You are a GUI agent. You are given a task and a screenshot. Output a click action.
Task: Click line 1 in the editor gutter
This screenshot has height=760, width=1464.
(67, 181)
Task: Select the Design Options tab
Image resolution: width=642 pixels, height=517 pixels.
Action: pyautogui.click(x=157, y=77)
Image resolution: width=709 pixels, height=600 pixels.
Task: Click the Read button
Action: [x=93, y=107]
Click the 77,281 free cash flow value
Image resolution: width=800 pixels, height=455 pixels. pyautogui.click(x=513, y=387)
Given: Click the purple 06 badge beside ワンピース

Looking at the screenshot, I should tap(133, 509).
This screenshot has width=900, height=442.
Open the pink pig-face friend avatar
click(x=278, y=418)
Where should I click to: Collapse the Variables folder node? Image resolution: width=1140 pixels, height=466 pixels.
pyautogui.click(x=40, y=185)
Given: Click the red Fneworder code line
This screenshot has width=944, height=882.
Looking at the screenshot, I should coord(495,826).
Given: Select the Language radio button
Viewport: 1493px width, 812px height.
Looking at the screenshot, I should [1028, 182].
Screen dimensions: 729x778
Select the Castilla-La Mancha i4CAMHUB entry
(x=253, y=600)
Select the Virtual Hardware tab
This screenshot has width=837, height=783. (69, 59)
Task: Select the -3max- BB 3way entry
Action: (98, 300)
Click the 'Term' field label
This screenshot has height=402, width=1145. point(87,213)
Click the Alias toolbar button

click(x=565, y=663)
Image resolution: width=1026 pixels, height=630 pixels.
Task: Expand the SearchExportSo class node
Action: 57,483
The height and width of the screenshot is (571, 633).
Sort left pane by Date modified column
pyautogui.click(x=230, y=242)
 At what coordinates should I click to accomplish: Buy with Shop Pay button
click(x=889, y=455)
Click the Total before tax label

-.-.-

== Task objective ==
Would you transcribe, exactly, the lines running from the one that contains "At what coordinates" through the final line of the listing above? Include both ends and nothing else.

== Answer section ==
 At what coordinates should I click to accomplish: Buy with Shop Pay button
click(x=889, y=455)
Click the Total before tax label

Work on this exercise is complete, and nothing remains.